▶ Text:
# # #

Assess — Listening to the Voices

Roger   Tregear
Roger Tregear Consulting Director, Leonardo Consulting Read Author Bio || Read All Articles by Roger Tregear

I am increasingly drawn to the term active process management, not just as an interesting adjectival phrase or a cryptic comment about an implied sense of frequency, but as a coherent management philosophy. Process management is not just a set of artifacts that are occasionally useful for management, but a core and continuous management approach.

Why active? Who needs to be active? What is activated? It's about two circles and six nodes, and one of those nodes in particular.

Get the circles turning

First, a quick review of what it means to get the circles turning.

To achieve and sustain genuine process-based management, processes are identified, performance targets are set, governance mechanisms are created, and process performance is improved in a process-aware culture where everyone contributes, and appropriate support is provided. For more detail read other columns about the 7Enablers of BPM here, here, and here.

How can this be achieved sustainably in the nitty gritty of our messy, volatile, and human organizations?

An elegant solution is found in two virtuous circles, the Tregear Circles — PO circle (process ownership) and PI circle (process improvement) — that facilitate and deliver process-based management (Figure 1).

Figure 1. Tregear Circles

I have written previous columns about the circles, and also in my book Reimagining Management, so just a short summary here.

The circles are more than an interesting diagram. They describe a meta-model for practical process-based management, one that can be used at once to deliver benefits quickly.

The PO circle is continually and deliberately testing the performance of a process to uncover actual or emergent performance gaps driven by measurement, and other opportunities driven by innovative ideas. The repeating cycle of target—assess—respond is the drumbeat of process-based management.

# # #

▶ Job: Write out, word for word, the part of the process management article between "The circles are" and "of process-based management.", inclusive.

▶ Data rows:

# # #

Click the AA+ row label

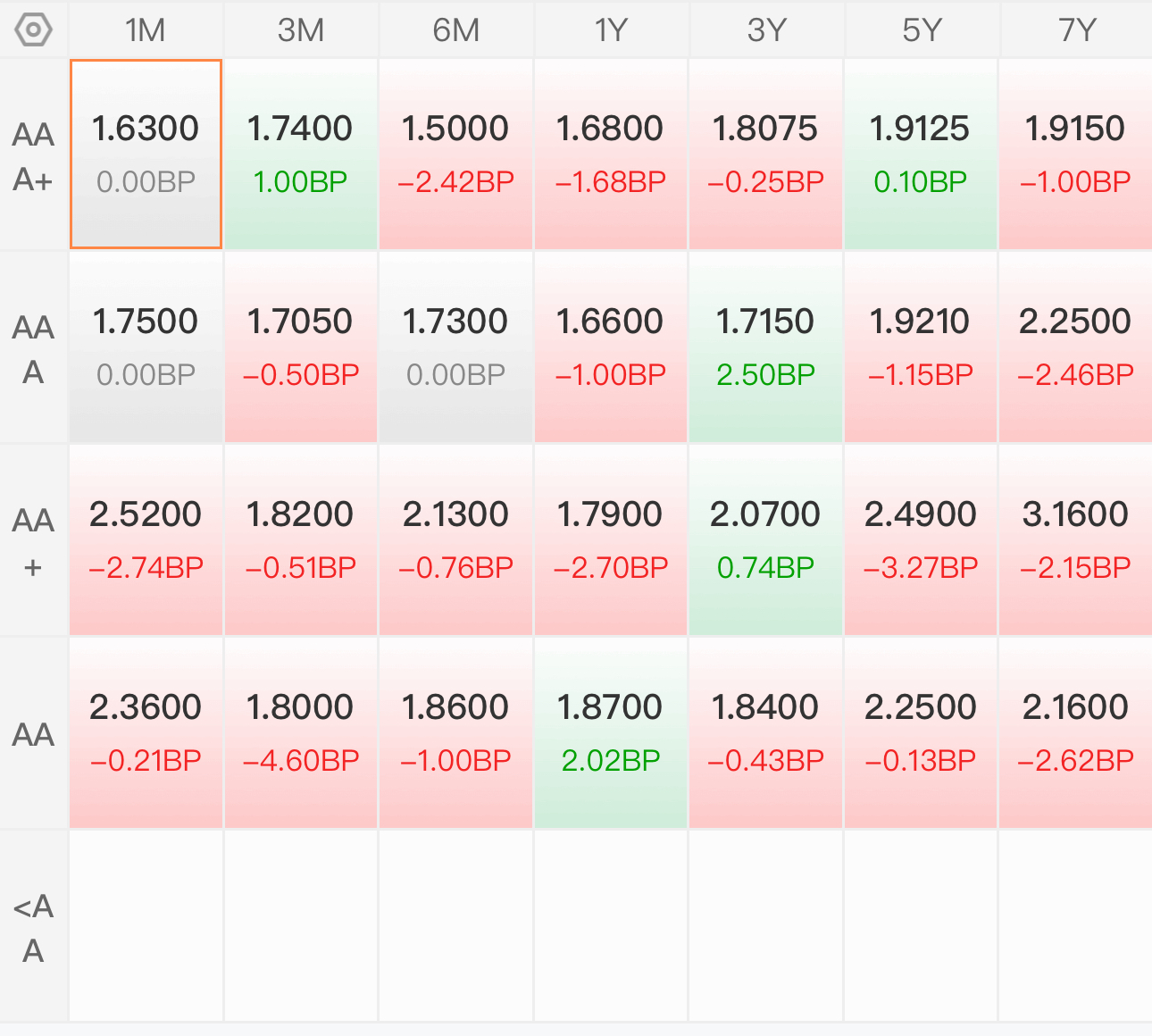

# # #

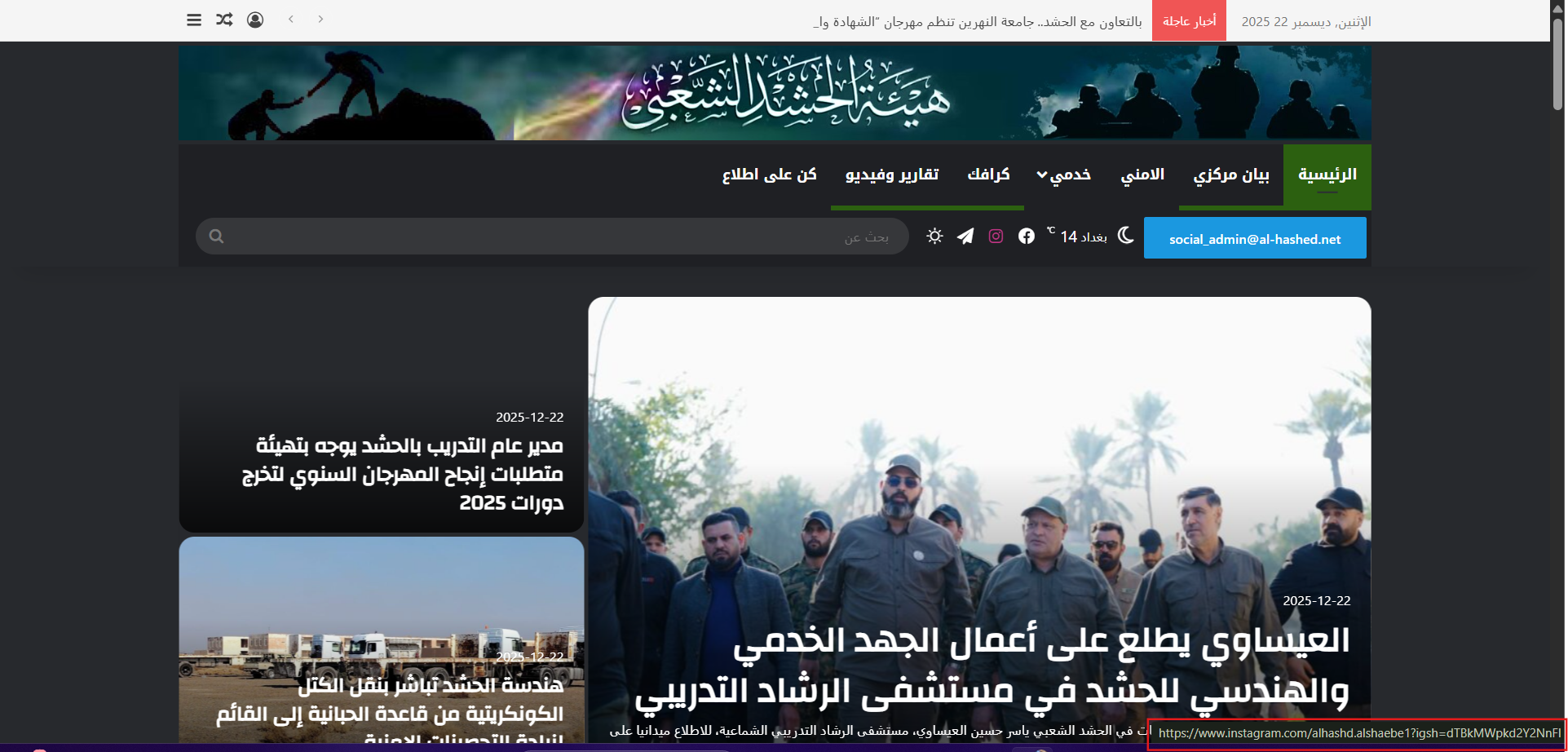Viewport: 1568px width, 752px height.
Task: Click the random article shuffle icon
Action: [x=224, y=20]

# # #

▶ Exercise answer:
The circles are more than an interesting diagram. They describe a meta-model for practical process-based management, one that can be used at once to deliver benefits quickly.

The PO circle is continually and deliberately testing the performance of a process to uncover actual or emergent performance gaps driven by measurement, and other opportunities driven by innovative ideas. The repeating cycle of target—assess—respond is the drumbeat of process-based management.